In a speech to a crowd of truckers and drivers, Cruz reportedly said “your voice is being heard.”

“What the men and women want here is for the government to leave you the hell alone. … That is the most American sentiment you could imagine,” Cruz said, according to the Washington Post.

Cruz’s latest boost of the trucker convoy’s protest followed its leaders’ meeting with Cruz and Johnson on Tuesday. The GOP senators met with convoy leaders after the group descended on the D.C. area last weekend. In the meeting, truckers vowed to continue their protest until vaccine mandates in the country end.

The convoy leaders also met with some Republican members of the House Transportation Committee on Tuesday to talk about their opposition to pandemic-related mandates, according to the Post. Convoy members are also demanding the national COVID-19 emergency declaration that was first implemented under the Trump administration in March 2020 be lifted.

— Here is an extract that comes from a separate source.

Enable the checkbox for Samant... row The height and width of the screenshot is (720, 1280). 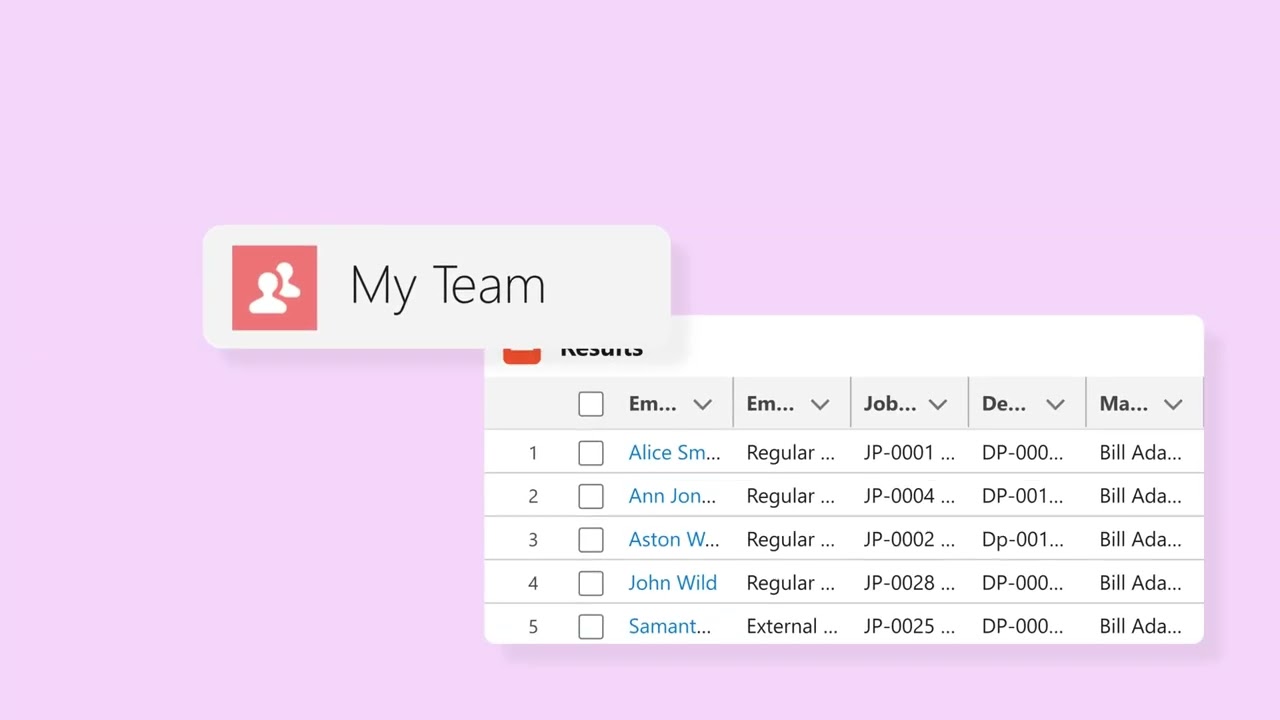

Additionally, the group’s leaders demand Congress hold hearings investigating the government’s response to COVID-19, and are pushing for people nationwide to mimic their protest in their state capitals.

The protests in the D.C. area birthed out of the much larger anti-vax trucker protests in Canada last month. Those demonstrations were much more dramatic, with truckers essentially occupying the area just outside the Canadian parliament building in Ottawa for several days and shutting down crucial throughways on the Canada-U.S. border.

Despite some GOP senators coming out in support of the trucker convoy’s protest, the U.S. version of the freedom convoy has not induced much disruption beyond slowing down traffic near the Capital. In the past week, the convoy has become disjointed as trucks interspersed with normal traffic.

It is unclear when the convoy plans to depart the D.C. area. Brian Brase, a truck driver from northwest Ohio who is leading the trucker convoy, told reporters following the group’s meeting with Johnson and Cruz on Tuesday that it will continue looping the Beltway “until we’re heard.”